Les femmes de ménage ne dirigent pas l'Angleterre.

po081222

Texte extrait de l’excellent n° du Manière de Voir consacré en juin-juillet 2008 aux riches:

à propos des « super-riches », 30000 personnes qui en Grande-Bretagne gagnent plus de 500000£ par an

Durant la période relativement brève où Travelodge leur a appartenu, Permira et les investisseurs de son fonds ont réalisé un profit d’environ 450 millions de livres. Et, selon la répartition normale des bénéfices, la part des gestionnaires de Permira doit tourner autour de 90 millions (qu’ils n’ont pas nécessairement empochés immédiatement). En outre, grâce à la générosité du ministre des finances, qui a abaissé le taux d’imposition des gains réalisés sur ce type d’investissements, Buffini et ses collègues ne paieront pas plus de 10% d’impôts sur les millions que l’affaire leur rapportera à chacun (en pratique, ils ne devraient payer que 5 %).

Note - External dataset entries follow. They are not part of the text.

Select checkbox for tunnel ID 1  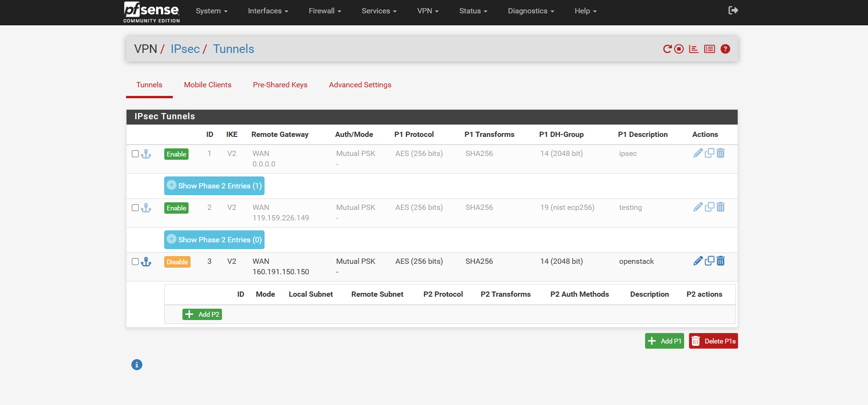135,154
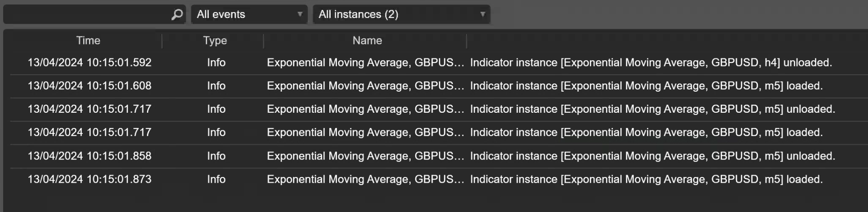
Task: Sort log by Type column header
Action: (215, 40)

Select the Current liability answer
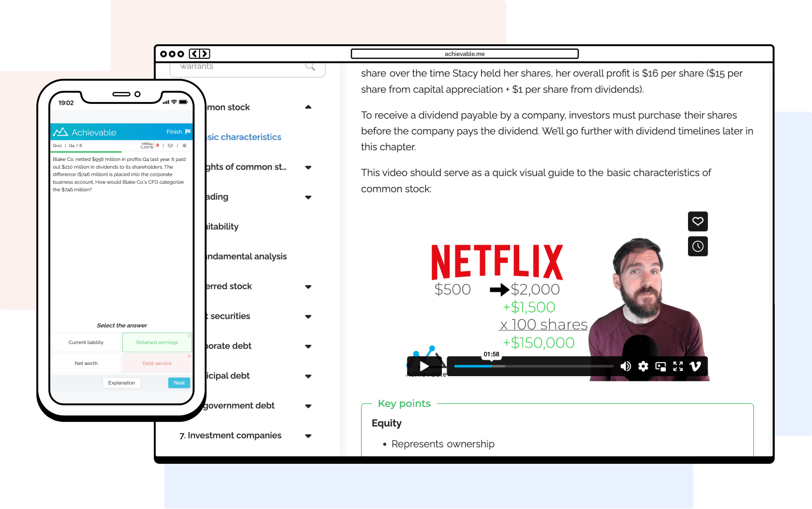(86, 343)
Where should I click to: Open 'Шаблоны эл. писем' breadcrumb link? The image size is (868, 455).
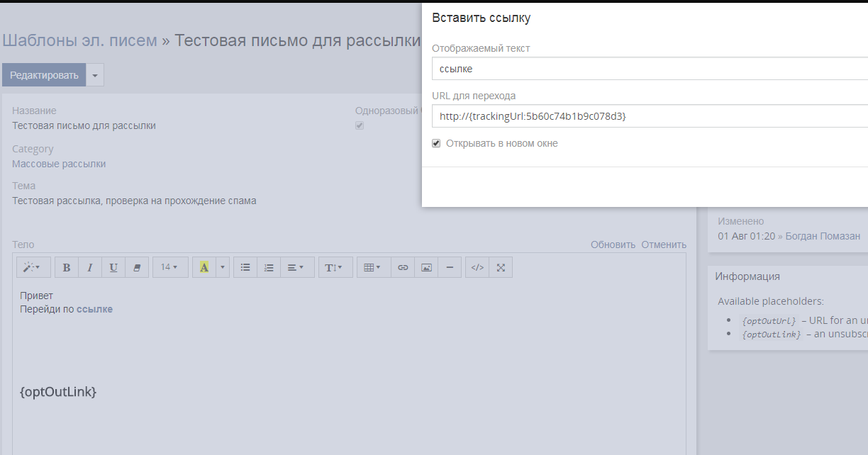79,40
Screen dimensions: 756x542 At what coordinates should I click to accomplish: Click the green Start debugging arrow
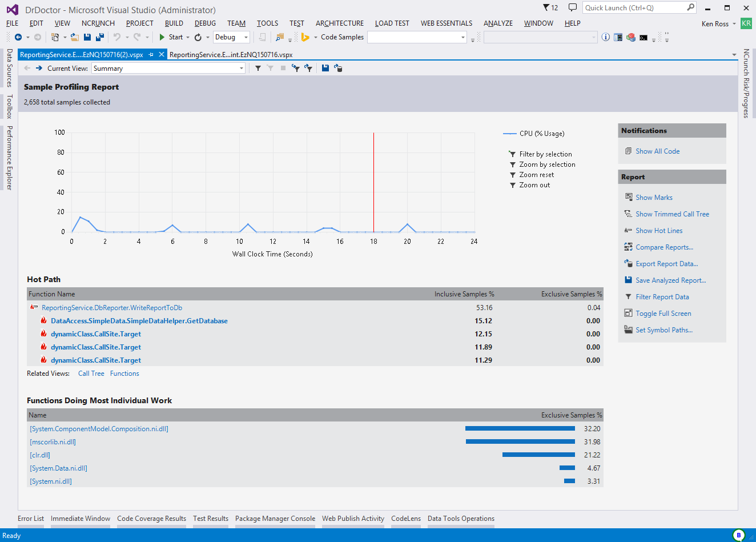click(162, 37)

Comparons l’évolution de leur rémunération à celle du personnel d’entretien ménager de Travelodge. Selon Permira, le temps que prend le nettoyage d’une chambre
a été réduit de 40 à 25 minutes. Grant Hearn, le directeur de Travelodge, m’a expliqué que la durée de ce ménage n’est plus désormais que de 20 minutes (la compagnie ayant fait réaliser un DVD spécial pour apprendre aux employés comment devenir de super-agents d’entretien). La productivité des femmes de ménage aura ainsi doublé. Mais seule une fraction de ces gains de productivité aura été redistribuée au personnel sous forme de hausses de salaires. Un phénomène inévitable sur un marché où il n’y a pas de pénurie de femmes de ménage. (..) En outre, le fisc retient une proportion plus grande des petits salaires des employés de Travelodge que des formidables gains de M. Buffini et de ses collègues. Est-ce juste? Est-il approprié que la fiscalité et le système de sécurité sociale penchent à ce point en faveur des gestionnaires de fonds d’investissement privés et contre ceux qui gagnent le moins? Question stupide, peut-être.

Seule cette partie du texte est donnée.